File /usr/local/share/pynq-venv/lib/python3.10/site-packages/pynq/lib/dma.py:181, in _SDMAChannel.wait(self)
    179         if error & 0x40:
    180             raise RuntimeError("DMA Decode Error (invalid address)")
--> 181     if self.idle:
    182         break
    183 if not self._flush_before:

File /usr/local/share/pynq-venv/lib/python3.10/site-packages/pynq/lib/dma.py:80, in _SDMAChannel.idle(self)
     73 @property
     74 def idle(self):
     75     """True if the DMA engine is idle
     76 
     77     `transfer` can only be called when the DMA is idle
     78 
     79     """
---> 80     return self._mmio.read(self._offset + 4) & 0x02 == 0x02

KeyboardInterrupt: 

As you can see its stuck at sendchannel.wait(). I know its because of DMA not being idle but i have configured the DMA for transfer already using the control register for continuous operation. I have also gone through the DMA debugging posts on community forum but still no luck.
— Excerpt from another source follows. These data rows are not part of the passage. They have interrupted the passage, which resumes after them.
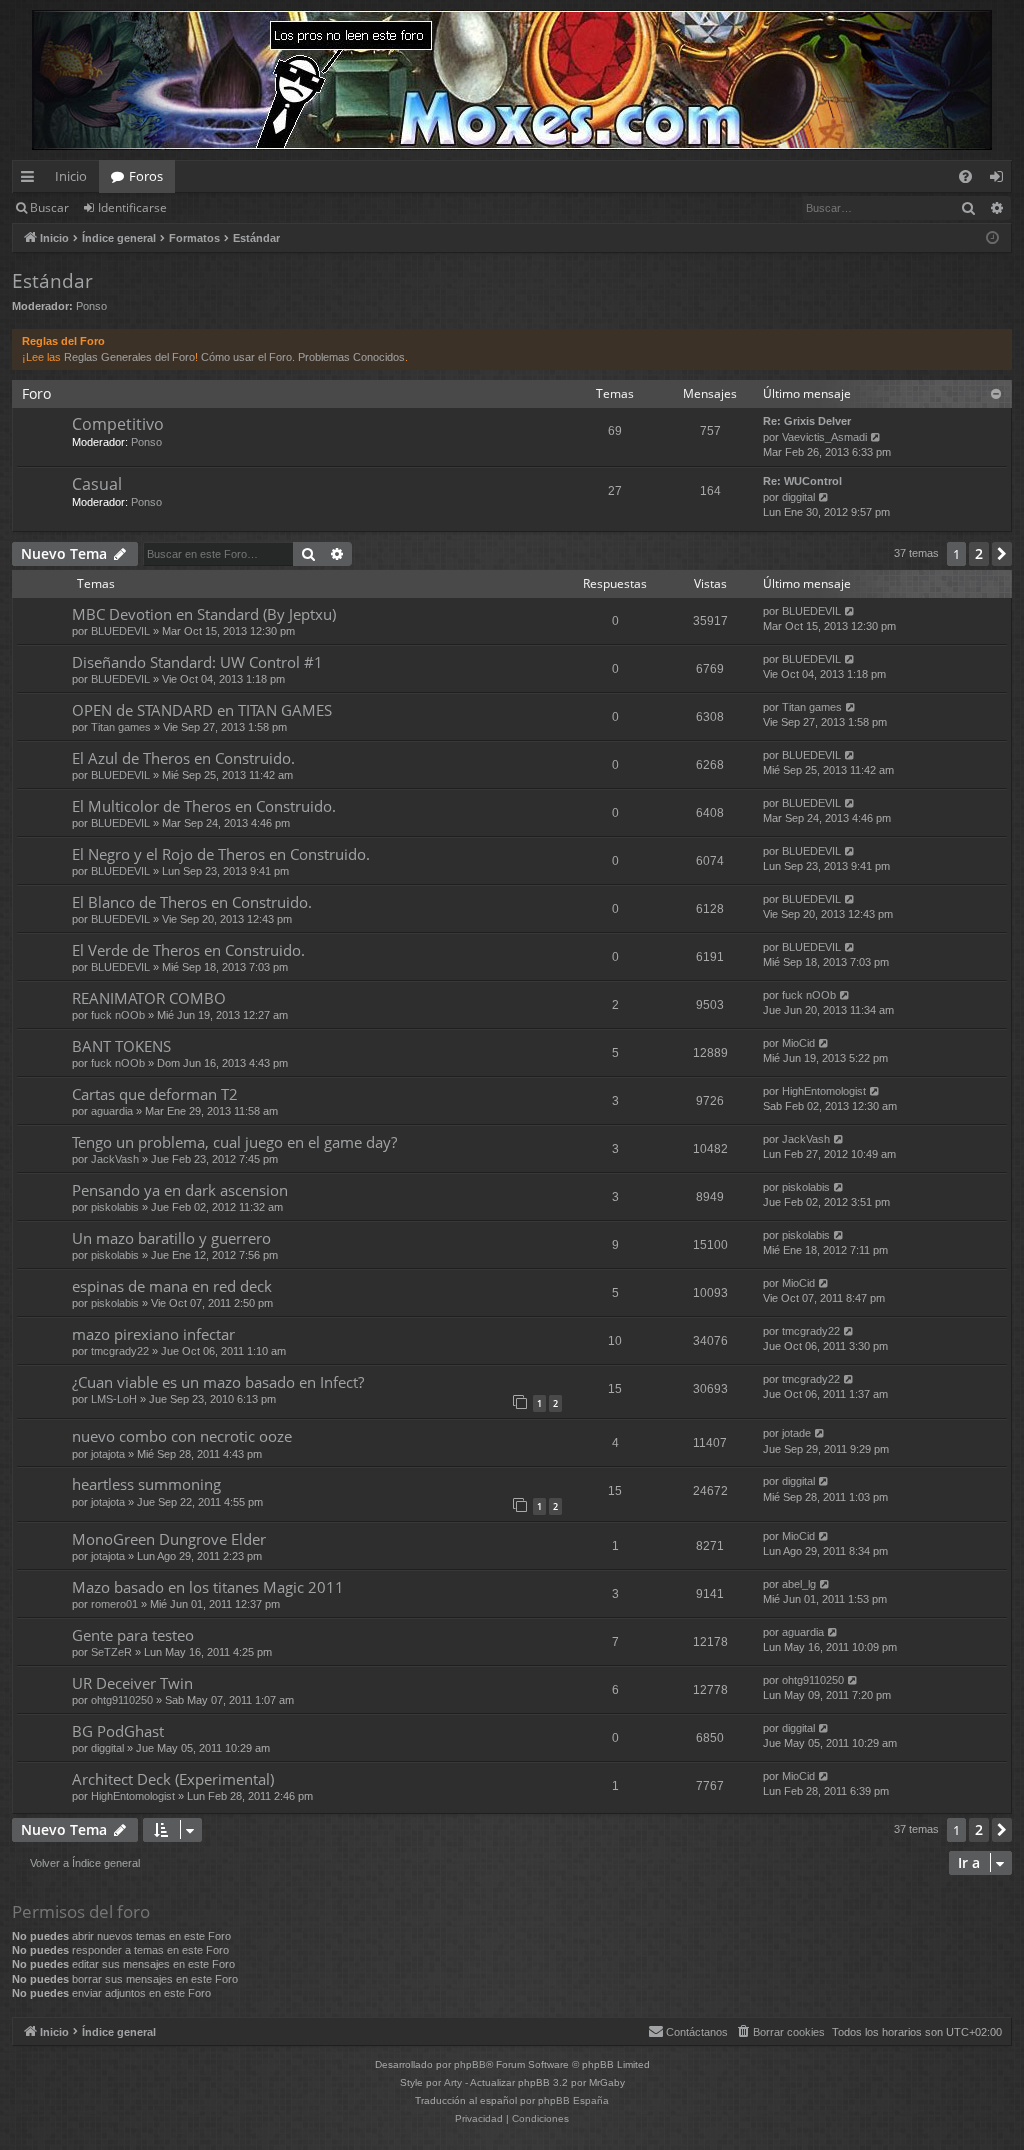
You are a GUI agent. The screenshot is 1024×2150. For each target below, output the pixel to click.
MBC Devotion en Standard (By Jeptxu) (204, 614)
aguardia (112, 1111)
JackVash (115, 1159)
I cannot get ILA to work as I have completely exhausted my BRAM so any help or advice is welcomed how should I solve this issue.

Also please let me know that the above IPI block diagram is correct or not as at this point I am really not sure.

Hi @Karan_Mali,

Welcome to the PYNQ community.

Why are you using a FIFO interface? I will suggest you switch to an AXI4-Stream interface (it should be a pragma). You will need to handle TKEEP and TLAST correctly as well.

I wrote a blog showing how to debug issues with the DMA.

Mario

Hi @marioruiz ,
Well I am using a FIFO interface because the input is an array that is not a power of 2 and thus cannot use ap_axiu or ap_axis (which would have given me AXI port with side channels) nonetheless when I use axis interface pragma for AXI4-Stream interface the port synthesizes into AXI stream without side channels and also the input data width is converted into bytes so as here originally my array length was 784 now it becomes 784*8 = 6272 data width port, as this is non power of two I have a data width mismatch error with the AXI ports on DMA.
I already have been through the blog above (thank you for writing such a comprehensive blog) but things are not working. Also I couldn’t try the ILA debug cause I have exhausted my BRAM. Thus I request your kind help if possible in this regard. Also can you help me verify the IPI block diagram, as you said I will need to handle TKEEP and TLAST , do you think I have made any mistake in the block design?

Hi @Karan_Mali,

I do not think there is enough information in your post to understand what the IP is doing.
I will recommend that you instantiate the memory inside of the HLS IP.

as you said I will need to handle TKEEP and TLAST , do you think I have made any mistake in the block design?

From what I could see these signals are not being handled at all.

ap_axiu supports widths that are not power of two but need to be divisible by 8, so 784 is a valid value.